IN a Doctors Without Borders clinic in Gaza, the Singaporean anaesthetist was using an Arabic vocabulary unusual for a foreigner: “electricity, knife, burning, tingling?” The patient, Murad, 26, gestured towards his left leg, encased in a metal cage, to show the doctor where the different sensations erupted. Electricity and stabbing pains were worst just above his foot, discoloured and cold to the touch, the veins constricted after a year of pain. “The injury has destroyed me,” he said. “I was going out to work before, repairing satellite dishes, but now I can’t, and no one has reached out to help me.”
Murad was one of more than 1,300 people shot with live ammunition by the Israeli army on the bloodiest day of protests along the fence that separates Israel from Gaza on 14 May 2018. 60 people were killed on that day. It was a bloodbath with hospitals throughout Gaza overwhelmed by an incredible number of wounded. A year on and many are still suffering: legs missing too much bone to heal, infections setting in, the uncertainty and pain overwhelming.

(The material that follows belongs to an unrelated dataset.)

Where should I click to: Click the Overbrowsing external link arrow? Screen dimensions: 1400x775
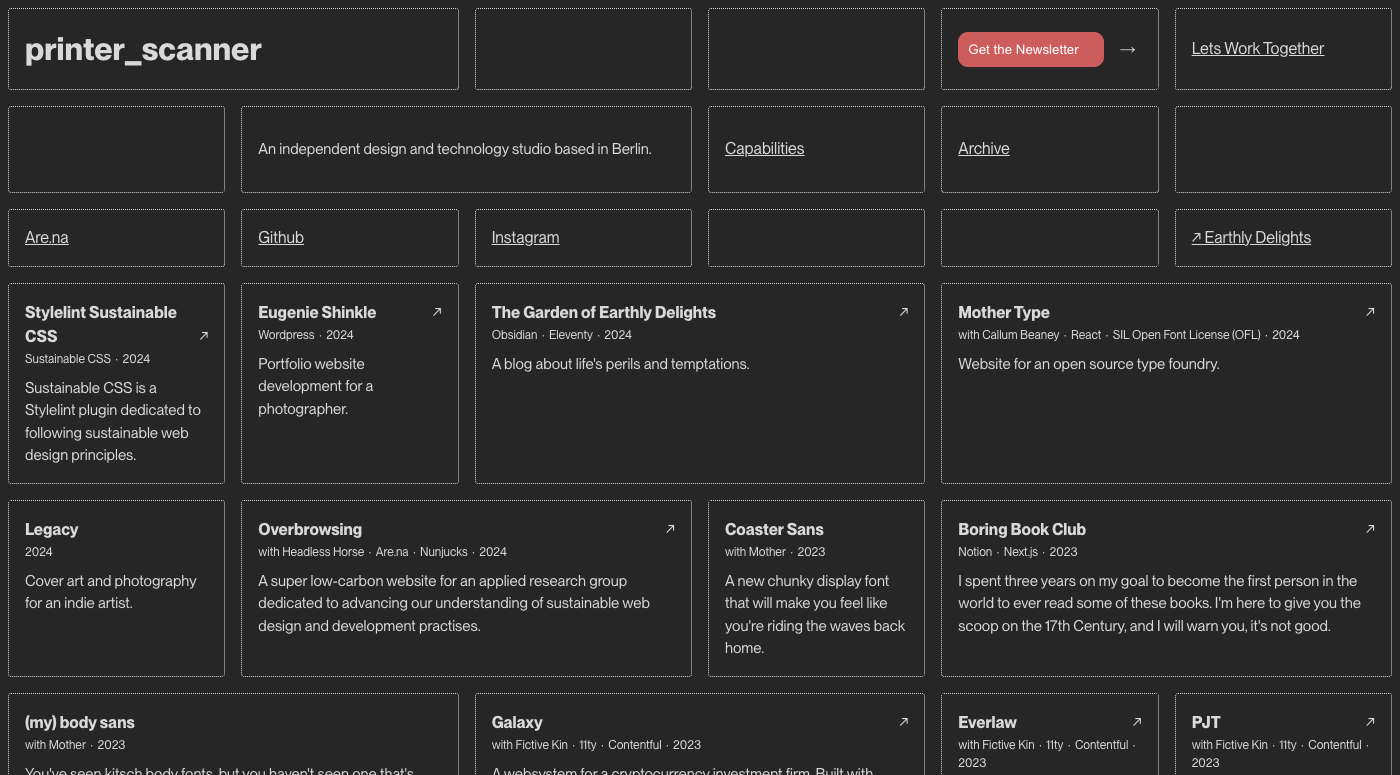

Ahmed, 38, explained why he went to the protest on 14 May in which he was injured. “I went peacefully, as a citizen. I’m from Bir al-Saba [Beersheva] originally. Since 2000 there have been three wars, all of Gaza under fire, 13 years of the blockade, two separate states in the West Bank and Gaza. We are oppressed.” A farmer from the far south of the Strip, he took great delight in describing the animals he looked after, the plants he grew, the yoghurt and cheese he made – all impossible now, with a leg still missing three centimetres of bone even after multiple operations. “I just want to sleep, to take medication, that’s all I can do.”
Gaza’s economy has been brought to the brink of collapse by the Israeli blockade, Palestinian political infighting and Egyptian restrictions on movement. People stuck here have watched as their means of making a living have disappeared. The injuries suffered by thousands of people – more than 7,000 people have been injured by live bullets the Israeli army since 30 March 2018 – have only made things worse.

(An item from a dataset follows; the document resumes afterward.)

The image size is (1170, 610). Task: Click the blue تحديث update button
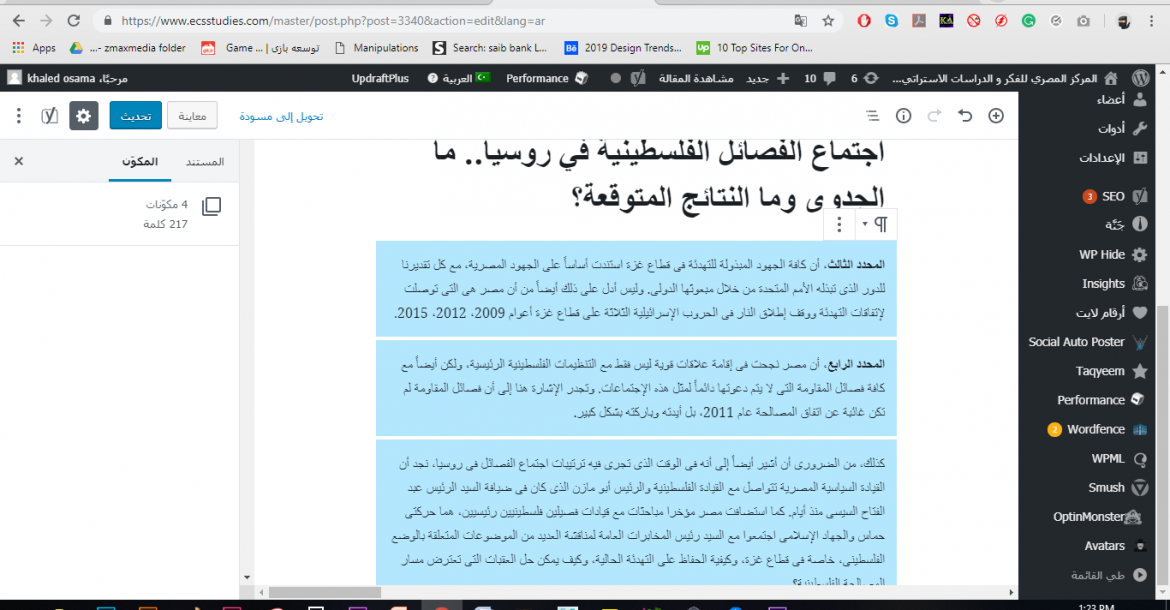click(135, 116)
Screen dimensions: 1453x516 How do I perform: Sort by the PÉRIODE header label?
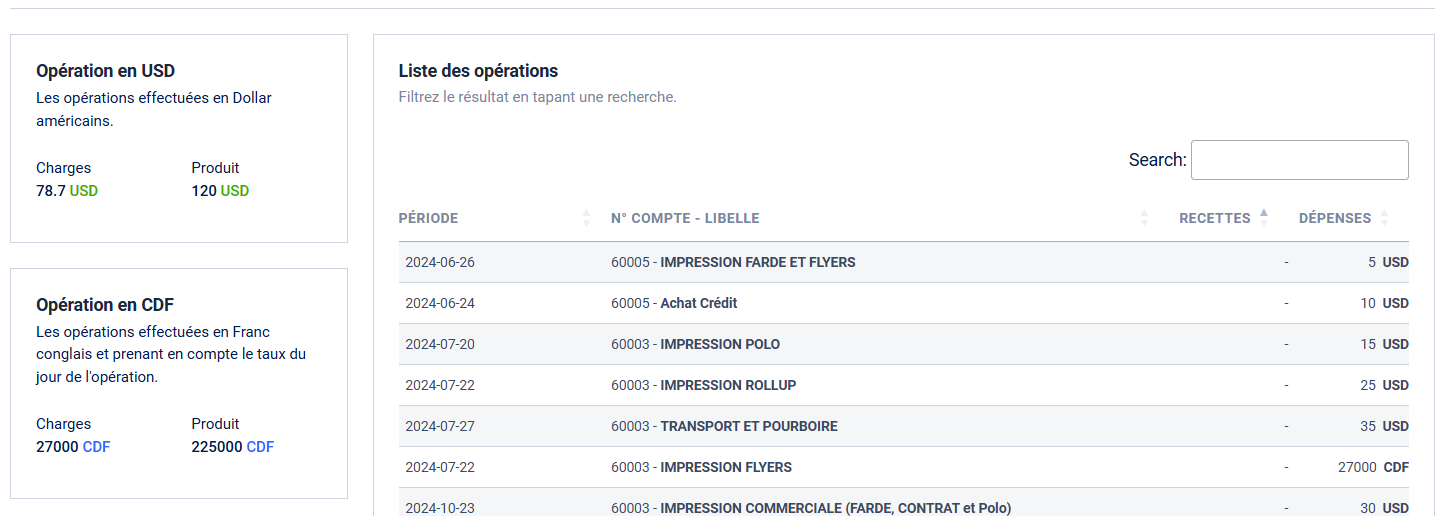point(428,218)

Murad has lost the ability to make a living, he said. “I taught myself how to fix things, satellite dishes, TVs. I could make 15-20 NIS ($4-5.50) a day. Since my injury I’m just sat at home. I live with my mother, my father left her and we get no help from our family.” He began to cry as he described how they had not been able to afford gas for their one-room house for a month and how they had been reduced to taking on debt just to buy biscuits and bread. “You see who your friends are in hard times,” he said. “Now I see have none.”
The Gazan health system – crippled by the same things that have brought the economy to its knees – has been overwhelmed by the injuries. Thousands of similar wounds, all needing complex and lengthy programs of treatment, have placed impossibly high demands of the Ministry of Health and the few other organisations providing healthcare in the blockaded strip. Many patients are still waiting for solutions that might not come.
“To treat people in the protests we have opened two hospital wards, increased to five the number of clinics we run and added to our surgical capacity. However, even with all we are doing we simply lack the number of beds and expert surgeons and antibiotic specialists needed to properly treat these injuries,” Marie-Elisabeth Ingres, the MSF Head of Mission in Palestine, said.
Iyad, 23, a musician, was shot but is one of the lucky few who have managed to travel out of Gaza to receive treatment. At an MSF hospital in Amman that specialises in reconstructive surgery for war wounded from across the Middle East, he had orthopaedic surgery and treatment for a vicious infection in his bone that required four weeks of antibiotics in an isolation room.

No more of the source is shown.